> EXTRACTO DEL TEXTO:
========================================
En un típico domingo en El Salvador, una familia planea ir a la playa. Están llamando por su celular a los tíos y a los amigos para coordinar todo lo que hay que llevar. Ya en el camino, van escuchando música por la radio y cantando a todo pulmón, tanto así que la gente en los otros carros voltean a ver a causa de tanto ruido. Al llegar, los niños van inmediatamente a saltar en las olas y los adolescentes van con su tabla a buscar las crestas más grandes para surfear. Siendo El Salvador, no puede faltar uno que otro temblor, pequeño y largo, suficientemente perceptible para que alguien grite “¡está temblando!”, pero que al final no pasa a más. La tarde llega y el sol se vuelve rojizo para ponerse sobre el horizonte. Y así, termina un acogedor domingo familiar.
Para un físico, en la escena hay mucho más. Él o ella han notado que en las ocurrencias descritas hay una manifestación compartida: son fenómenos transmitidos en ondas. El sonido, por ejemplo, de la gente cantando o de la música, son ondas que van por el aire hasta que llegan a nuestros oídos. Las olas del mar, ondas que viajan en el agua. El temblor, ondas viajando en las rocas y la tierra. Y las señales de radio y el celular, como la luz del sol, son un entrelazado de ondas magnéticas y eléctricas.
La ubicuidad de esta forma de transmisión natural ha impulsado a la ciencia a poner considerables esfuerzos en entenderla. Fue posible dilucidar su descripción matemática hace tan solo unos 250 años y gracias una de las más hermosas formas de arte: la música. En el siglo XVII vivió Jean-Philippe Rameau, renombrado compositor francés de la Ilustración, que se hizo famoso por sus obras de ópera y su destreza con el clavecín. En 1722 publicó el “Tratado sobre la Armonía”, donde explicaba de forma sistemática sus estudios sobre cuerdas y las proporciones de los tonos y armonías. Expuso por primera vez la música como una ciencia matemática.
Este fue el punto de partida para que un compatriota suyo, el matemático Jean le Rond d’Alembert, fascinado con su obra, se propusiera a desarrollar rigurosamente la idea. Imaginó entonces las cuerdas de un violín y en el modo en que estas vibran bajo los efectos de su tensión y rigidez. Aplicando las recientes técnicas de cálculo diferencial, logró derivar en el año 1746 una de las fórmulas más importantes de la física clásica, que es la Ecuación de Onda en una dimensión:
(d2u/dx2) = (1/v2) (d2u/dt2)
========================================
> PROBLEMA PLANTEADO 1: Traduce al inglés esta oración del extracto sobre las ondas: "La tarde llega y el sol se vuelve rojizo para ponerse sobre el horizonte."

Un bloque de datos:
========================================
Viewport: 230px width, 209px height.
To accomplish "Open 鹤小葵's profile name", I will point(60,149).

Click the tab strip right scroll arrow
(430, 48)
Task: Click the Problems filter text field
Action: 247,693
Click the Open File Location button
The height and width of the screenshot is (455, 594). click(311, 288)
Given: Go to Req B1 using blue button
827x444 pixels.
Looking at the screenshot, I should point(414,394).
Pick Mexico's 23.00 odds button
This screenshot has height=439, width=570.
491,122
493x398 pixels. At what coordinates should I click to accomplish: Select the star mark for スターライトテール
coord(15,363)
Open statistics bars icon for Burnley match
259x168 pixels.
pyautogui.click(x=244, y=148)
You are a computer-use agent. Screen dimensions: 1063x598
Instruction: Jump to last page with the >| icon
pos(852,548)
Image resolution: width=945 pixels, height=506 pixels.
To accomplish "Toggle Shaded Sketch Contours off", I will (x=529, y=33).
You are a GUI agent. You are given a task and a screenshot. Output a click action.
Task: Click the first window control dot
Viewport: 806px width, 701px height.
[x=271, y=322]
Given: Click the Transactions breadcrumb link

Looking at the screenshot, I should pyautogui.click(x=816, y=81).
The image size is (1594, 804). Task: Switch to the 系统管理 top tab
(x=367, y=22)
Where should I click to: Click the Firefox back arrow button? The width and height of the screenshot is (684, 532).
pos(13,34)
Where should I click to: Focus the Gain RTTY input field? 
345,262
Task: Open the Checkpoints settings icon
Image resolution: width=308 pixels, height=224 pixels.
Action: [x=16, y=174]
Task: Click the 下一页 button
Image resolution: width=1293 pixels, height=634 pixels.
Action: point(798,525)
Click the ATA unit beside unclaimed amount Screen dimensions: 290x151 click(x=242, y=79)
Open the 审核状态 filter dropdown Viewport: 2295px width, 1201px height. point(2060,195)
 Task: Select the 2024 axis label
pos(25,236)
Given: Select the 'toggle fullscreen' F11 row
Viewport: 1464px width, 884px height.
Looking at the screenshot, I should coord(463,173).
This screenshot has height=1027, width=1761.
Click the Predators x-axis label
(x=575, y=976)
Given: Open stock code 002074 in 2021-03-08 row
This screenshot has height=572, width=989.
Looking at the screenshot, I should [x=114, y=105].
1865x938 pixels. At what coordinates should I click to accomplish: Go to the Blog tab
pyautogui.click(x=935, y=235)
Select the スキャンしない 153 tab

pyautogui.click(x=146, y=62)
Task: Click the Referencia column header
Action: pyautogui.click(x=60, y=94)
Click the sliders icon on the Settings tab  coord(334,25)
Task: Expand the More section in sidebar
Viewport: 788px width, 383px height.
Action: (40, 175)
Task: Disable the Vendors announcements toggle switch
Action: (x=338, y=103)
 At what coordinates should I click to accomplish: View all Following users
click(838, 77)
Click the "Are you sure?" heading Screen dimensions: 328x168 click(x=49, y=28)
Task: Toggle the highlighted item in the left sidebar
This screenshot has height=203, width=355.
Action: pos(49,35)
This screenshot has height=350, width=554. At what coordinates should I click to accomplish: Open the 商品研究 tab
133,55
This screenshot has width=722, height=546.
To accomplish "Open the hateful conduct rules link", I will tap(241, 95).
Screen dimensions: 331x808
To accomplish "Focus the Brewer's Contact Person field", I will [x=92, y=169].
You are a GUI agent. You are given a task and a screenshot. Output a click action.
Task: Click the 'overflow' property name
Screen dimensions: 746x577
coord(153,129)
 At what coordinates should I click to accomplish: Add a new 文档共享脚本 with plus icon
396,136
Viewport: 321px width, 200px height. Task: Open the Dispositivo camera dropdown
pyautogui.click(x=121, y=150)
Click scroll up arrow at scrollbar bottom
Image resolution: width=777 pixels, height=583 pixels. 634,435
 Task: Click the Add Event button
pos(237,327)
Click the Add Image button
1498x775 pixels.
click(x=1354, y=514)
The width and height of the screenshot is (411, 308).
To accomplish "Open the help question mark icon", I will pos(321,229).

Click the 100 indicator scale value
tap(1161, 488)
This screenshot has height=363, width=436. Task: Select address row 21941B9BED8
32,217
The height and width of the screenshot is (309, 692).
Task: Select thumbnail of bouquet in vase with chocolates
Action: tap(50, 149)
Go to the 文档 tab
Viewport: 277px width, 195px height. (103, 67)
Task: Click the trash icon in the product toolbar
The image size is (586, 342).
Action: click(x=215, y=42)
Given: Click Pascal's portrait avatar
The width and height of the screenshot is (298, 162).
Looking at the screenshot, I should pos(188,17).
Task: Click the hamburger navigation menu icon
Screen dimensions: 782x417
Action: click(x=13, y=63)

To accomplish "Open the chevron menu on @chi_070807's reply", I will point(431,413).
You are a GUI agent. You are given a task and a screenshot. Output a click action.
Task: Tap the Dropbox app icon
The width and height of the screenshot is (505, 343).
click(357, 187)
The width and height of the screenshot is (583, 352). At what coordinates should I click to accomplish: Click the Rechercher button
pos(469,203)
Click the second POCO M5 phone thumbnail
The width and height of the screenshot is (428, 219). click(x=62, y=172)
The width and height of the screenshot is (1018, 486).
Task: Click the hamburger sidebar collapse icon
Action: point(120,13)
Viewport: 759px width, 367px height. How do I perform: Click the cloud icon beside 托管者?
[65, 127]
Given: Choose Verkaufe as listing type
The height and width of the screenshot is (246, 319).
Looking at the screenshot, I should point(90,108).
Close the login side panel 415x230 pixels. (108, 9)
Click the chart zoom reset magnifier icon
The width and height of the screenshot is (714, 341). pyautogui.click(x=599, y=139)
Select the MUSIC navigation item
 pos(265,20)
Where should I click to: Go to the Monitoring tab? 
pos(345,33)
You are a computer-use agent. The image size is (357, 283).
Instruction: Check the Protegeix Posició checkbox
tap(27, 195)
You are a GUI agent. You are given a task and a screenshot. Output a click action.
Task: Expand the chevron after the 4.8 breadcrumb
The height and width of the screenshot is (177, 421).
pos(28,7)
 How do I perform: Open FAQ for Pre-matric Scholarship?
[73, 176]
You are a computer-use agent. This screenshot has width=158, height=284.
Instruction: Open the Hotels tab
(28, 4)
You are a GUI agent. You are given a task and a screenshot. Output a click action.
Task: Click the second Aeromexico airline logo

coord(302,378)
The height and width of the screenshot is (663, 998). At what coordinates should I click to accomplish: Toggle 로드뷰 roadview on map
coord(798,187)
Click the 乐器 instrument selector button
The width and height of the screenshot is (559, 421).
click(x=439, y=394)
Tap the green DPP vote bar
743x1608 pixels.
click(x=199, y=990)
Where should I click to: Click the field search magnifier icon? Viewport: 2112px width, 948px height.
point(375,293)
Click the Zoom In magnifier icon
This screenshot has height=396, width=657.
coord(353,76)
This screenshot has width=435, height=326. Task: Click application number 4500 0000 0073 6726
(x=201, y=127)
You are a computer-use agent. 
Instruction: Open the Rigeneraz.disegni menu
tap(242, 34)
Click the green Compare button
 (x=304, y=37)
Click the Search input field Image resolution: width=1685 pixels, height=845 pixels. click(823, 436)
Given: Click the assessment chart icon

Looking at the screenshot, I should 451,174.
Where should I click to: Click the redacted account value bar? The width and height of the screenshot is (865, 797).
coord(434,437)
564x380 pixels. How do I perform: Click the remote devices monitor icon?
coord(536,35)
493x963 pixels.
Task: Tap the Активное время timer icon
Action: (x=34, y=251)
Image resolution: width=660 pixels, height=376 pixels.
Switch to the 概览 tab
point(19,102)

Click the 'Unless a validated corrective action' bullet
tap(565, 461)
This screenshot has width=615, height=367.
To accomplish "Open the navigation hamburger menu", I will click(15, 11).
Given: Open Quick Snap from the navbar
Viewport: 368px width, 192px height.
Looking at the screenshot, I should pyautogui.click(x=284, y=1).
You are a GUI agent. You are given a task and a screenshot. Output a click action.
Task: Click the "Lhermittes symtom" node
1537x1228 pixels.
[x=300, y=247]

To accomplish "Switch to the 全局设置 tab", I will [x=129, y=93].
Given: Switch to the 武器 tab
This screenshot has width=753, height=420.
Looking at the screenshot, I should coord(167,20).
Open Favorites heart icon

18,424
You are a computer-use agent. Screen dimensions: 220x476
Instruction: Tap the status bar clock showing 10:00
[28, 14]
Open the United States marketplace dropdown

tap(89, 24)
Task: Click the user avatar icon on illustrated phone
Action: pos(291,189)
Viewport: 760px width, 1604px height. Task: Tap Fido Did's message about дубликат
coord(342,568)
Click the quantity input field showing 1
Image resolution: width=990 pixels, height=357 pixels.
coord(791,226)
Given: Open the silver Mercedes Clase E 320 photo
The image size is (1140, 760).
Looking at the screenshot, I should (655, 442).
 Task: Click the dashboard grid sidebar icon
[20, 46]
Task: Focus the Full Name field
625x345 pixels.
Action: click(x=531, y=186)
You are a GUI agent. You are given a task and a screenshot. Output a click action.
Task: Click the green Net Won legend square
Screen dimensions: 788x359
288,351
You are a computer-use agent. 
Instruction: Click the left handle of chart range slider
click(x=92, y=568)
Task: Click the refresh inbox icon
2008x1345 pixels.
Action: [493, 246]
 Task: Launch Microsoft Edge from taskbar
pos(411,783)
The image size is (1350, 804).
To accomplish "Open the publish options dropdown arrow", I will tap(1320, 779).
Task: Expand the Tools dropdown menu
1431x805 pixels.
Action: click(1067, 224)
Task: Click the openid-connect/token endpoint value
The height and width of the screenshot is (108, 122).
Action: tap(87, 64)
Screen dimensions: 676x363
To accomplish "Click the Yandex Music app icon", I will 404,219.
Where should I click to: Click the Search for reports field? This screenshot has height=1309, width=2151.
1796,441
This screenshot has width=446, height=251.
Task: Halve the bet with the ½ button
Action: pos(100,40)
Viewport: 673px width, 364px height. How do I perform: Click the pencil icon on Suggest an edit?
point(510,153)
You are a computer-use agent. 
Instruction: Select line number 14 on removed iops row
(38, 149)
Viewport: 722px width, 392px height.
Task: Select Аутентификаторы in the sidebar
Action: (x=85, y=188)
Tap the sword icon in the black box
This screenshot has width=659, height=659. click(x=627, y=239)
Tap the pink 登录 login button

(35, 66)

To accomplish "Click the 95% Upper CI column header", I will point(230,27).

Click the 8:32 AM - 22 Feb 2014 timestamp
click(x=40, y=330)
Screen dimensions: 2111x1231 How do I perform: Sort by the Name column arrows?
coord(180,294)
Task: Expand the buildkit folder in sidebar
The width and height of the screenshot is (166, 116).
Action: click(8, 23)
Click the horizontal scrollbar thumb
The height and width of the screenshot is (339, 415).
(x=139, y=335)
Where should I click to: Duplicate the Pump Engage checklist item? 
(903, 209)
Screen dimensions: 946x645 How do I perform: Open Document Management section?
========================================
> PROBLEMA PLANTEADO 2: Extrae de los registros todas las líneas que contengan la palabra "Expand", distinguiendo entre mayúsculas y minúsculas.

> SOLUCIÓN ESCRITA 1: Evening arrives and the sun turns reddish as it sets over the horizon.

> SOLUCIÓN ESCRITA 2:
Task: Expand the More section in sidebar
Task: Expand the chevron after the 4.8 breadcrumb
Task: Expand the Tools dropdown menu
Task: Expand the buildkit folder in sidebar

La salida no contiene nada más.